Alternative RNA splicing is a critical process that contributes variety to protein functions, and further controls cell differentiation and normal development. Although it is known that most eukaryotic genes produce multiple transcripts in which splice site selection is regulated, how RNA binding proteins cooperate to activate and repress specific splice sites is still poorly understood. In addition how the regulation of alternative splicing affects germ cell development is also not well known. In this study, Drosophila Transformer 2 (Tra2) was used as a model to explore both the mechanism of its repressive function on its own pre-mRNA splicing, and the effect of the splicing regulation on spermatogenesis in testis. Half-pint (Hfp), a protein known as splicing activator, was identified in an S2 cell-based RNAi screen as a co-repressor that functions in combination with Tra2 in the splicing repression of the M1 intron. Its repressive splicing function is found to be sequence specific and is dependent on both the weak 3’ splice site and an intronic splicing silencer within the M1 intron. In addition we found that in vivo, two forms of Hfp are expressed in a cell type specific manner. These alternative forms differ at their amino terminus affecting the presence of a region with four RS dipeptides.

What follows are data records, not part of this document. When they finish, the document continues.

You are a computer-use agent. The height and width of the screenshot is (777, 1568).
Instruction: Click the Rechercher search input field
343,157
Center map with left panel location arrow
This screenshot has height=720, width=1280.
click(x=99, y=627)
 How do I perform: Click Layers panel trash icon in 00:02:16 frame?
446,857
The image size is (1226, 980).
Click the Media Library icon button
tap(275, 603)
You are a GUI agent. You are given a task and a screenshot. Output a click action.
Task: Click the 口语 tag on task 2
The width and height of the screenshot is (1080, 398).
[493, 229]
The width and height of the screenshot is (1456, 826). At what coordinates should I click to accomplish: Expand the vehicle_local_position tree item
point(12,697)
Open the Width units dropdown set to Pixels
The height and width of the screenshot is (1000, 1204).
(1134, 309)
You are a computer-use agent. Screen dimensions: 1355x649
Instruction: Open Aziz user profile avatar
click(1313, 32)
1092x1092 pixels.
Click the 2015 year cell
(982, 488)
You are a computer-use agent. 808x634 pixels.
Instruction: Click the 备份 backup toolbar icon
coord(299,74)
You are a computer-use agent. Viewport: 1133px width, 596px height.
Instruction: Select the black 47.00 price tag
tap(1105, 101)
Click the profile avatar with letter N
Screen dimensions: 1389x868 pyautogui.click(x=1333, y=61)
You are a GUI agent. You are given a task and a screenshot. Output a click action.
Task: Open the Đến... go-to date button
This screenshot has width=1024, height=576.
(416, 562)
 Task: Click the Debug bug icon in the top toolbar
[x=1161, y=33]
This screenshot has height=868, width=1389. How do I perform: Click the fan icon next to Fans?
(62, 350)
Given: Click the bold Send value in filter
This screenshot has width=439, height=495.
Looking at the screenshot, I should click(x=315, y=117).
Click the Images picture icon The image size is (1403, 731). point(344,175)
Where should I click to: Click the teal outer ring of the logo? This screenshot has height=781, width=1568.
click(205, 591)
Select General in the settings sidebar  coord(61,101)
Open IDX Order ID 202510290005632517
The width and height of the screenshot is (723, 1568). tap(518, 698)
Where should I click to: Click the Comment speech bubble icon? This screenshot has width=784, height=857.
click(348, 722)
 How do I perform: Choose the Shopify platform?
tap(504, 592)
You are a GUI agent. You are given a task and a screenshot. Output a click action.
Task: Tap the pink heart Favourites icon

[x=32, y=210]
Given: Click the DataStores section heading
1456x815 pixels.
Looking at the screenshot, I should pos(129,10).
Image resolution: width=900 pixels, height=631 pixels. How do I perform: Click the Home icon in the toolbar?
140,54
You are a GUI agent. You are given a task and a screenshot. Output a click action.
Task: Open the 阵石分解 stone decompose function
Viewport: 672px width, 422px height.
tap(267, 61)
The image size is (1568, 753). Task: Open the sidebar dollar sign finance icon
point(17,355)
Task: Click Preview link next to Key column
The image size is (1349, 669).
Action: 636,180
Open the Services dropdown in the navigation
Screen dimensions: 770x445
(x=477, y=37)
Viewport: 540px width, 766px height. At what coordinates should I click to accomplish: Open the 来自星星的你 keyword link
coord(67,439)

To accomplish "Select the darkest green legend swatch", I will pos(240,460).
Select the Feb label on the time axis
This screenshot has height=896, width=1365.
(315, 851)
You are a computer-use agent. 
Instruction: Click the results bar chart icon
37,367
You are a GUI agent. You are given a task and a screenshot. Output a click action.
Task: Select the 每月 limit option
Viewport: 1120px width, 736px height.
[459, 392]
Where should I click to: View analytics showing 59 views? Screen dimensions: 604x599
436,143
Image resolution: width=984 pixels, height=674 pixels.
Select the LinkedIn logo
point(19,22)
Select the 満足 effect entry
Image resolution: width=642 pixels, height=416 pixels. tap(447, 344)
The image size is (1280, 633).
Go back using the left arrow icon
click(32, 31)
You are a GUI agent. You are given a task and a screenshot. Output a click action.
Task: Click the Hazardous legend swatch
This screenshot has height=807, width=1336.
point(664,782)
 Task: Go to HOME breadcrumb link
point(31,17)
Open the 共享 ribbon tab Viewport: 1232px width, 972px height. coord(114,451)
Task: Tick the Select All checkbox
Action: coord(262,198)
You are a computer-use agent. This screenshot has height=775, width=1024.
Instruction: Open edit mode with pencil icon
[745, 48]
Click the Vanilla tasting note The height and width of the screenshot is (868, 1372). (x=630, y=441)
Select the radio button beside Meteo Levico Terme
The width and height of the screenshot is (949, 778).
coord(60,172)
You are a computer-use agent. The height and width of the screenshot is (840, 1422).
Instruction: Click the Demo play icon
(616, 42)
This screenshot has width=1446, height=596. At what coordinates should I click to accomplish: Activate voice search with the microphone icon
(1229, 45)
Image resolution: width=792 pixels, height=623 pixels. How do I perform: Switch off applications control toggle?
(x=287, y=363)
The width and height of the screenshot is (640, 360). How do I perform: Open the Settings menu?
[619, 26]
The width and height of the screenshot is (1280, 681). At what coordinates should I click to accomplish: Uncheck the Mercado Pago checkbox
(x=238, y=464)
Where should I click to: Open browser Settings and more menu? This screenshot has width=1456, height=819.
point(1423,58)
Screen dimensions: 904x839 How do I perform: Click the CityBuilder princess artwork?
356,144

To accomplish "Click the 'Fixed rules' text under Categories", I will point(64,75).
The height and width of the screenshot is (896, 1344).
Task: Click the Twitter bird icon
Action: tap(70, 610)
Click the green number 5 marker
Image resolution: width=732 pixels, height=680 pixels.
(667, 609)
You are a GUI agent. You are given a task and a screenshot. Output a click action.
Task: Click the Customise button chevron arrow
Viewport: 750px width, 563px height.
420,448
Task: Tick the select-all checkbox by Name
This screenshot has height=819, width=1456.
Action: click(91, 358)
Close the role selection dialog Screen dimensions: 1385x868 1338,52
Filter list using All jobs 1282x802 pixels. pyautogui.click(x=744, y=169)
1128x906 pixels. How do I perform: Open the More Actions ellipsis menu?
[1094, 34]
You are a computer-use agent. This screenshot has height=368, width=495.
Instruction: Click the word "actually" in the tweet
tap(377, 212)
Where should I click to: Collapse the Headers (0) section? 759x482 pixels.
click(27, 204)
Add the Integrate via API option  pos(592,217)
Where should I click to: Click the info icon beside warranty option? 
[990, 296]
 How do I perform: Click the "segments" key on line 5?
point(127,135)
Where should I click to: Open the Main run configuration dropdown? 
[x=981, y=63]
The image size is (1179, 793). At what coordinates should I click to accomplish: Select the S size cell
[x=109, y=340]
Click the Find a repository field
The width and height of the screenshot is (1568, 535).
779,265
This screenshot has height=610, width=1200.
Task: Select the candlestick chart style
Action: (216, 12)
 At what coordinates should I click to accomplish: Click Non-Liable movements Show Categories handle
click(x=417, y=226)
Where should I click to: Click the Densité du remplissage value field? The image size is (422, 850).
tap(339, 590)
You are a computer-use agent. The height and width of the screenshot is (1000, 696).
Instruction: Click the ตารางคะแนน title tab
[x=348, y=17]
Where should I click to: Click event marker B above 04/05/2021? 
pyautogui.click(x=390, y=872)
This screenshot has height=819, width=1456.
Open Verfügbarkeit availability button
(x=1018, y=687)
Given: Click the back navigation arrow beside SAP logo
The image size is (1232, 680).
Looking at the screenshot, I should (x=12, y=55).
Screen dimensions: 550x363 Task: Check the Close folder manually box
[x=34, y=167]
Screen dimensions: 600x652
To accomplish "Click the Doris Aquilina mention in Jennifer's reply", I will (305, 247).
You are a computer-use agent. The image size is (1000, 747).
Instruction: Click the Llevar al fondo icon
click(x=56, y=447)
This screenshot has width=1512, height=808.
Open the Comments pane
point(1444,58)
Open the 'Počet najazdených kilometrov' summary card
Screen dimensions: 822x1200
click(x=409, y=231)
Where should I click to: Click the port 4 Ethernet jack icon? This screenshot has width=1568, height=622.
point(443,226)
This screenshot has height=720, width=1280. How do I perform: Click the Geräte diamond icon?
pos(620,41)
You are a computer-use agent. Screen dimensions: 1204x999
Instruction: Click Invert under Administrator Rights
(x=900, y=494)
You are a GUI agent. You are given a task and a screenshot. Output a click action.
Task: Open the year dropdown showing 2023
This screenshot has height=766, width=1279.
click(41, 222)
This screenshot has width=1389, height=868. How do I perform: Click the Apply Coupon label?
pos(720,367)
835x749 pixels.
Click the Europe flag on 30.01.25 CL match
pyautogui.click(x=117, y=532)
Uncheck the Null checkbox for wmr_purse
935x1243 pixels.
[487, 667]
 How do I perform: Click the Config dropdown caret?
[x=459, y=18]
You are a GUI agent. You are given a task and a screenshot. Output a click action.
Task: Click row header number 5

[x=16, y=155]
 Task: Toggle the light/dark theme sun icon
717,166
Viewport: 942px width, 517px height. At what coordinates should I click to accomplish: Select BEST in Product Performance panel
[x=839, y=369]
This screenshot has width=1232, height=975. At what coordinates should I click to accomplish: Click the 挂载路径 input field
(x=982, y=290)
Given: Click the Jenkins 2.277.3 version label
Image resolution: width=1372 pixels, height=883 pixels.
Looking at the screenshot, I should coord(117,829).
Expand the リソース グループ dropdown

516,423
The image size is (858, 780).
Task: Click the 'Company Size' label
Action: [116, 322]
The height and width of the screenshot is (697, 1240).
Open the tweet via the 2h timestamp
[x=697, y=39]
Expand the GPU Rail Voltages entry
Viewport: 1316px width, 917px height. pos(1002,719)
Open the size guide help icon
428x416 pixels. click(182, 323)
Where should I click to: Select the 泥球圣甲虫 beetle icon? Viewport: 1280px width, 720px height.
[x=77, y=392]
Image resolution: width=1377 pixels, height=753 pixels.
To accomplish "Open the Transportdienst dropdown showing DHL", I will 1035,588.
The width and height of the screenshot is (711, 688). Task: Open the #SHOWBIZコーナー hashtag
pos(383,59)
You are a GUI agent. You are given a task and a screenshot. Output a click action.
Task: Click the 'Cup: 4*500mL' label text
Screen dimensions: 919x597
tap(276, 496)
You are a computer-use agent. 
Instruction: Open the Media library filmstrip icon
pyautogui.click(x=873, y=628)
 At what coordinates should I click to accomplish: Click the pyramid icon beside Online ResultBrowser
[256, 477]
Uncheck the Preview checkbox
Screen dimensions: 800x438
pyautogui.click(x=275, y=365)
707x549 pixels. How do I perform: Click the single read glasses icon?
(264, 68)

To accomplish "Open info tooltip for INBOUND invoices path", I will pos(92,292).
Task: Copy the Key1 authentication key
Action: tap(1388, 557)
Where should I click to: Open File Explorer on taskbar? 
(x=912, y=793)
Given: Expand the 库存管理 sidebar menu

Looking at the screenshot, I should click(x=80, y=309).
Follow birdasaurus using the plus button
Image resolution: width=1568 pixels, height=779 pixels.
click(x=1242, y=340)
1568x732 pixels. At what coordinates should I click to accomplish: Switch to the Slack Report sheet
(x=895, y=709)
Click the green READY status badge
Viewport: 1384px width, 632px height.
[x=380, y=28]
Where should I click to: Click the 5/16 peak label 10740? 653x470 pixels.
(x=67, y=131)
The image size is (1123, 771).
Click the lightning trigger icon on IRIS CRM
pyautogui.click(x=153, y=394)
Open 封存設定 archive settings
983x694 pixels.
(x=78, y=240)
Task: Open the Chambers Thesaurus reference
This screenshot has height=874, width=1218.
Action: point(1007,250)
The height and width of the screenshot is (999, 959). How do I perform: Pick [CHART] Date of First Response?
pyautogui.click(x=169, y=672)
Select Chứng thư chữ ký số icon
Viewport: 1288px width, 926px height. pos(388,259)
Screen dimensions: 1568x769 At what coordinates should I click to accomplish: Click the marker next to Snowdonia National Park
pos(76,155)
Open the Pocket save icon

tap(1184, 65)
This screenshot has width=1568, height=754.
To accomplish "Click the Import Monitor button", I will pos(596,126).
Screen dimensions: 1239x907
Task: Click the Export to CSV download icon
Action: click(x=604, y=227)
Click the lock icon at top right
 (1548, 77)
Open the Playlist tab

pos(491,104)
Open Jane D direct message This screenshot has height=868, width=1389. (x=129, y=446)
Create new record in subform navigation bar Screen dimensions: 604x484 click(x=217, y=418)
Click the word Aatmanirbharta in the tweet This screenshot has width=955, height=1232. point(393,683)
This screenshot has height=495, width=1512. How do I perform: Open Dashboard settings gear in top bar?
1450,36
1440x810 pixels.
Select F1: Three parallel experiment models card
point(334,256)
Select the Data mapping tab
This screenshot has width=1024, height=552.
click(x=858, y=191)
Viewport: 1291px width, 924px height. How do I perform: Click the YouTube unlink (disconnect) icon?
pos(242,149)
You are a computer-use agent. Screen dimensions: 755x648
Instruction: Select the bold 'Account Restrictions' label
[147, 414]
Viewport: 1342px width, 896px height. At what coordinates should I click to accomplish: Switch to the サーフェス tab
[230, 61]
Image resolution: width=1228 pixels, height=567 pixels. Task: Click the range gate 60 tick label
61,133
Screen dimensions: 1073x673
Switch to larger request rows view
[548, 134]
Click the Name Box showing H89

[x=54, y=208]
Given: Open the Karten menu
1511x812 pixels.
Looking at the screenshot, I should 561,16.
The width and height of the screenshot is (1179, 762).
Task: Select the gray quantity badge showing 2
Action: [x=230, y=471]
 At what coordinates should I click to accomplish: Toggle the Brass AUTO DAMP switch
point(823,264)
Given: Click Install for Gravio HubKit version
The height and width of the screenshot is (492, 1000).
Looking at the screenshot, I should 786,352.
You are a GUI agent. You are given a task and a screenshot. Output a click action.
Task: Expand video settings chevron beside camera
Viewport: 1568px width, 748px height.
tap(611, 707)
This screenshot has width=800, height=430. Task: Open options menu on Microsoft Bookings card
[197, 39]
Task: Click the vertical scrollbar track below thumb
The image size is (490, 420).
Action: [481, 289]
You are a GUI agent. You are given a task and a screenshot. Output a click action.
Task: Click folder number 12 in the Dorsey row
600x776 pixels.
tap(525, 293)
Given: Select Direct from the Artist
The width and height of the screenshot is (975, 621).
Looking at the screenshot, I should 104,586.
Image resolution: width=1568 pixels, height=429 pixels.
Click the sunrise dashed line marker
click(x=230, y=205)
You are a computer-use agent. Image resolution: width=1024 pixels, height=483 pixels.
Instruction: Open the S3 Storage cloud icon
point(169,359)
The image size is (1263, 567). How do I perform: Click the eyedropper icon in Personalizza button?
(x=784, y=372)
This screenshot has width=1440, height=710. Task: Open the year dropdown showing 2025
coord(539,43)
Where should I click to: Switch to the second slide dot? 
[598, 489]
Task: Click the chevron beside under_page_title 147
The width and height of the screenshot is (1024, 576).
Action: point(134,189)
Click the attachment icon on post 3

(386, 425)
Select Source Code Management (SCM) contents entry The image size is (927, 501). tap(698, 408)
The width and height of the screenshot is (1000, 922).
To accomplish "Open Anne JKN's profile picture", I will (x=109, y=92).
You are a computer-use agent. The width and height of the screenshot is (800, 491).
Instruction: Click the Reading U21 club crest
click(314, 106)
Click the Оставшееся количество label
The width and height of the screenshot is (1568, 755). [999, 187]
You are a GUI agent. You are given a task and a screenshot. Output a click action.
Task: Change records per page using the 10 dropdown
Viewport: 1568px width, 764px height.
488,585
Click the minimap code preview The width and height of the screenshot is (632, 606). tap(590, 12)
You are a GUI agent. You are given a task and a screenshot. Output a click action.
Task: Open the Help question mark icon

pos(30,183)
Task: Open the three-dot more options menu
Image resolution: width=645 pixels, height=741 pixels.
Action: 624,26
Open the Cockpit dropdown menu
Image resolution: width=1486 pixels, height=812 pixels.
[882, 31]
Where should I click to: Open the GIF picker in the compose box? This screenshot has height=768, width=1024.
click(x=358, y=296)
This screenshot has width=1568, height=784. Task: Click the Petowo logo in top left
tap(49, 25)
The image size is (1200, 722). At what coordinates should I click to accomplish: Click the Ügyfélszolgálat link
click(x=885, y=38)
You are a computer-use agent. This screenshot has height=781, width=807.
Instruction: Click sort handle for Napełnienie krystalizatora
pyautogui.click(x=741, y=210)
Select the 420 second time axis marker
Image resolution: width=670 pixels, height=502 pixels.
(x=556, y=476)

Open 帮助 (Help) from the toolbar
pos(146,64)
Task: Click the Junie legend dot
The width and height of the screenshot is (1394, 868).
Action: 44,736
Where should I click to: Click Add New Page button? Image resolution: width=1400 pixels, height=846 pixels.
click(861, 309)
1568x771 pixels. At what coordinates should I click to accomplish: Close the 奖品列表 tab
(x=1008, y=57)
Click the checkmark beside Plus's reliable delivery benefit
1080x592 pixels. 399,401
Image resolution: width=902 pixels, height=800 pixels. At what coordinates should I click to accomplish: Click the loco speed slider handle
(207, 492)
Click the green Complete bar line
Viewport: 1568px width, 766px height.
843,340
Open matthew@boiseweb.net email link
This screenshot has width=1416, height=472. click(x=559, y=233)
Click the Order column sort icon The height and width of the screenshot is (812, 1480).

Using assays in Drosophila S2 cells, we determined that the alternative N terminal domain is necessary in repression. This difference is probably due to differential localization of the two isoforms in the nucleus and cytoplasm. Our in vivo studies show that both Hfp and Tra2 are required for normal spermatogenesis and cooperate in repression of M1 splicing in spermatocytes. But interestingly, Tra2 and Hfp antagonize each other’s function in regulating germline specific alternative splicing of Taf1 (TBP associated factor 1). Genetic and cytological studies showed that mutants of Hfp and Taf1 both cause similar defects in meiosis and spermatogenesis. These results suggest Hfp regulates normal spermatogenesis partially through the regulation of taf1 splicing. These observations indicate that Hfp regulates tra2 and taf1 activity and play an important role in germ cell differentiation of male flies.